What needs to be done: Quote the listing word for word, starting at the line that contains "has width=589, height=248." and stopping after the line that contains "Validate the architecture".

+ + +

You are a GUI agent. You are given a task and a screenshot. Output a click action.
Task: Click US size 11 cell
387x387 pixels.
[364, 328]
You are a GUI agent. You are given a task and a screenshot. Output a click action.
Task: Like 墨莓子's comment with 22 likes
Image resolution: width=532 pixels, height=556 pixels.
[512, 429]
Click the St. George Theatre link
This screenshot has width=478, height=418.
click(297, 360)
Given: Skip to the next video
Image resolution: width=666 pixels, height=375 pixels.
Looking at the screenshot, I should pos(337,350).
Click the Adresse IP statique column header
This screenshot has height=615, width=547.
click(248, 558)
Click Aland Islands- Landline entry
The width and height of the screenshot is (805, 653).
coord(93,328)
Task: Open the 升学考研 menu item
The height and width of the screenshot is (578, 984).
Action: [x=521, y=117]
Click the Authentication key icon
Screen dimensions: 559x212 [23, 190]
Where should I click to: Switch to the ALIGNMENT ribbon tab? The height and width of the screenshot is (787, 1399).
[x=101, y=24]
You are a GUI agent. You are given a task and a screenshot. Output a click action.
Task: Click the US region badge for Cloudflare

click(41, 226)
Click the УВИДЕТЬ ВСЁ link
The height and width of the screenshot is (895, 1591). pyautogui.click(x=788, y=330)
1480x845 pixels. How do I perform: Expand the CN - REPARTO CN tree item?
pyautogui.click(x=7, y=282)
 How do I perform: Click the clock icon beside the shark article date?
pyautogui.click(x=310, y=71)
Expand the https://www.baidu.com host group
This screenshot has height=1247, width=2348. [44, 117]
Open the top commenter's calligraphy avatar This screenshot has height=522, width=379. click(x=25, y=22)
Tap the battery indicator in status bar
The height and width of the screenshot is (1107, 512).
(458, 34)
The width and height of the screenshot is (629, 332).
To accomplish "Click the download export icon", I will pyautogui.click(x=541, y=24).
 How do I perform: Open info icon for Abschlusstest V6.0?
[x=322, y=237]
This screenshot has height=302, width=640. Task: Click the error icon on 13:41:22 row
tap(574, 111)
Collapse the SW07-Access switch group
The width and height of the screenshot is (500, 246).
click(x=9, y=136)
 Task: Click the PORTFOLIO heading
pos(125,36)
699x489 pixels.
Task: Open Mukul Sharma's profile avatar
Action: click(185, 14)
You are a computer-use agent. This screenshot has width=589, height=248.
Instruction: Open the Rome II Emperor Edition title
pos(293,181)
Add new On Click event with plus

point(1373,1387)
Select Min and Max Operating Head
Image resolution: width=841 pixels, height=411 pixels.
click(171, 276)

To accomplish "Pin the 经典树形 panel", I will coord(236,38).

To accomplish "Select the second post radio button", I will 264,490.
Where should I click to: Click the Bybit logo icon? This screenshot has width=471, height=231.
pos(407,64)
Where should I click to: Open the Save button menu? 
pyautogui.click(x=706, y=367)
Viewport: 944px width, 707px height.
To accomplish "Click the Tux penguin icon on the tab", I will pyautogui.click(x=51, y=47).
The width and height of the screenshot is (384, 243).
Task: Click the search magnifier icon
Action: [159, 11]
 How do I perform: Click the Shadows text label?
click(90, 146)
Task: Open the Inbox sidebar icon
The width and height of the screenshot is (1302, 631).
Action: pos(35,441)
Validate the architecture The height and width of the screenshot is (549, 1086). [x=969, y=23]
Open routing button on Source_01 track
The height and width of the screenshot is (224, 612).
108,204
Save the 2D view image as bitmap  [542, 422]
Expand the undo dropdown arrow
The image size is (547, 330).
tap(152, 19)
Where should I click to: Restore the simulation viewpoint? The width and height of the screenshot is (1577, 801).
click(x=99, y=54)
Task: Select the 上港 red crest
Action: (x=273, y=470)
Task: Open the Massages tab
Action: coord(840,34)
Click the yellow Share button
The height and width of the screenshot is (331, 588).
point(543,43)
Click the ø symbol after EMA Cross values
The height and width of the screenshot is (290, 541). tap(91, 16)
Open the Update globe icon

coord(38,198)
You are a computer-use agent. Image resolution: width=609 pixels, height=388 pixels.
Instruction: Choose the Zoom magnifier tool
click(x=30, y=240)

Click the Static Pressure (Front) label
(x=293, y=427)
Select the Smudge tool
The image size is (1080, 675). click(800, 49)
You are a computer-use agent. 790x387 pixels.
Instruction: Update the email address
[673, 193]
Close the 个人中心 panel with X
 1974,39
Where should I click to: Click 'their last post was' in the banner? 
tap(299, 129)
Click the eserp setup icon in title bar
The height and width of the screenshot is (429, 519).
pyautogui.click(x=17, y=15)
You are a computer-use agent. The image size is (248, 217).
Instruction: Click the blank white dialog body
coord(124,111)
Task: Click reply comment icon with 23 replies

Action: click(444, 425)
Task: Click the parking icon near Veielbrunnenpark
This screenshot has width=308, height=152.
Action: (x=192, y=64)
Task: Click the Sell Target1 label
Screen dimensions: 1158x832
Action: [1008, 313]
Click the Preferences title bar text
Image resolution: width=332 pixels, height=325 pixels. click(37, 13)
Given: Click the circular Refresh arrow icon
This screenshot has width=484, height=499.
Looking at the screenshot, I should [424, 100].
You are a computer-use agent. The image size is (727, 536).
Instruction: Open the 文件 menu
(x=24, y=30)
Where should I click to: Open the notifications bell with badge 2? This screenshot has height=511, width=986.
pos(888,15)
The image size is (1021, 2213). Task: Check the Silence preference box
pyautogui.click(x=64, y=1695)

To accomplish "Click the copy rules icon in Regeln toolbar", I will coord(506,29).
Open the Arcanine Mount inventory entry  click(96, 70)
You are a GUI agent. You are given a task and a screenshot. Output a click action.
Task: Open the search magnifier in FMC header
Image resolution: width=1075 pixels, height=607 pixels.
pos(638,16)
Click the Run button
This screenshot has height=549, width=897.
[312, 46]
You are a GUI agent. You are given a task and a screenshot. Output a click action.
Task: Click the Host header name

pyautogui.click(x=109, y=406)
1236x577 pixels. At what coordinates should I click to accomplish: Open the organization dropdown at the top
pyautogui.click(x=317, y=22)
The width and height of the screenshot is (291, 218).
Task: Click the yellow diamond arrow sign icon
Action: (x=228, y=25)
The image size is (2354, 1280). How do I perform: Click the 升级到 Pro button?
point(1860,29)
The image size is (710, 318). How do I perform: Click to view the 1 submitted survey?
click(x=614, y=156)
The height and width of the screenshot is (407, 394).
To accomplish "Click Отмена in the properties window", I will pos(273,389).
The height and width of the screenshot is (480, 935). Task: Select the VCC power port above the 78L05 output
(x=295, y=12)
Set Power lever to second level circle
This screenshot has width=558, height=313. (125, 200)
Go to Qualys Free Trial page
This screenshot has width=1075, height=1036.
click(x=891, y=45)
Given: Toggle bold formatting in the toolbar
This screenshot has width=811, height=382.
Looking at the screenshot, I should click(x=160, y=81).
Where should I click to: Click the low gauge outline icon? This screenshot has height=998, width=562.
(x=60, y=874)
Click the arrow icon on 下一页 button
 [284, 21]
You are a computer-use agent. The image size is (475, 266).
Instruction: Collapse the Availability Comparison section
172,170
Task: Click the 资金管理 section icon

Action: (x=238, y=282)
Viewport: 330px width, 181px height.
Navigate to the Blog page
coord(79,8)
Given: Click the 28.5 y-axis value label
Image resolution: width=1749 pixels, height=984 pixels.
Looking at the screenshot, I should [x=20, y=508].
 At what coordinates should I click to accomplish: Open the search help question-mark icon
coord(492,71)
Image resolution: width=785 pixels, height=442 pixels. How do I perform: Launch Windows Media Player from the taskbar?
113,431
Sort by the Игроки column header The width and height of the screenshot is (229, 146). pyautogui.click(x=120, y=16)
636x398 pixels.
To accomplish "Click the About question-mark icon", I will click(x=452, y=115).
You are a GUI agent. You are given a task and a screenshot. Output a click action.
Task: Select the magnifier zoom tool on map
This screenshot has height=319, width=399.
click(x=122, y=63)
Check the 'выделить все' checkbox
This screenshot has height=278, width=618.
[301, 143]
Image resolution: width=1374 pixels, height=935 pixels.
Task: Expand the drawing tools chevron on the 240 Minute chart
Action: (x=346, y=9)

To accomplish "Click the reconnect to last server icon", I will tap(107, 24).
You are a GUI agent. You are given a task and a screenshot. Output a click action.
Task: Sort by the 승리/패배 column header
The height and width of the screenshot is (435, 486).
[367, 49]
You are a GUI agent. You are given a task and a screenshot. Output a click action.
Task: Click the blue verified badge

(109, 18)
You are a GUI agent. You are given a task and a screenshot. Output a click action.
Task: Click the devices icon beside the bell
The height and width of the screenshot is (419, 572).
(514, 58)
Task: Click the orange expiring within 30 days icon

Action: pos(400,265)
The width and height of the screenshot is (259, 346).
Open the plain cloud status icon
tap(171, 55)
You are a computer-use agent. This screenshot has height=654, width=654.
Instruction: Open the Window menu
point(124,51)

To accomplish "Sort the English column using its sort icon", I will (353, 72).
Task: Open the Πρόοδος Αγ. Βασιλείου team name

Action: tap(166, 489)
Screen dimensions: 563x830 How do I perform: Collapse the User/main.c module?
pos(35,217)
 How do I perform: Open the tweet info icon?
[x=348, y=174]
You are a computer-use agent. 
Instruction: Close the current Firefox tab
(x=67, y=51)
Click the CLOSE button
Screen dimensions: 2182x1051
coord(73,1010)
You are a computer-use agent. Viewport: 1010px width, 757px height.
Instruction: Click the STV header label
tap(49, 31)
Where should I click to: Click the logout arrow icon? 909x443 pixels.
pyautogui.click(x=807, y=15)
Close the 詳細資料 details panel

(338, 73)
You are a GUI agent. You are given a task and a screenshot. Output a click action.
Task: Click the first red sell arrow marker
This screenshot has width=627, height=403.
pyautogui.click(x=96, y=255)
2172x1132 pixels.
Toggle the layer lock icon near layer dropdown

+ + +

Problem solution:
You are a computer-use agent. This screenshot has width=589, height=248.
Instruction: Open the Rome II Emperor Edition title
pos(293,181)
Add new On Click event with plus

point(1373,1387)
Select Min and Max Operating Head
Image resolution: width=841 pixels, height=411 pixels.
click(171, 276)

To accomplish "Pin the 经典树形 panel", I will coord(236,38).

To accomplish "Select the second post radio button", I will 264,490.
Where should I click to: Click the Bybit logo icon? This screenshot has width=471, height=231.
pos(407,64)
Where should I click to: Open the Save button menu? 
pyautogui.click(x=706, y=367)
Viewport: 944px width, 707px height.
To accomplish "Click the Tux penguin icon on the tab", I will pyautogui.click(x=51, y=47).
The width and height of the screenshot is (384, 243).
Task: Click the search magnifier icon
Action: [159, 11]
 How do I perform: Click the Shadows text label?
click(90, 146)
Task: Open the Inbox sidebar icon
The width and height of the screenshot is (1302, 631).
Action: pos(35,441)
Validate the architecture The height and width of the screenshot is (549, 1086). [x=969, y=23]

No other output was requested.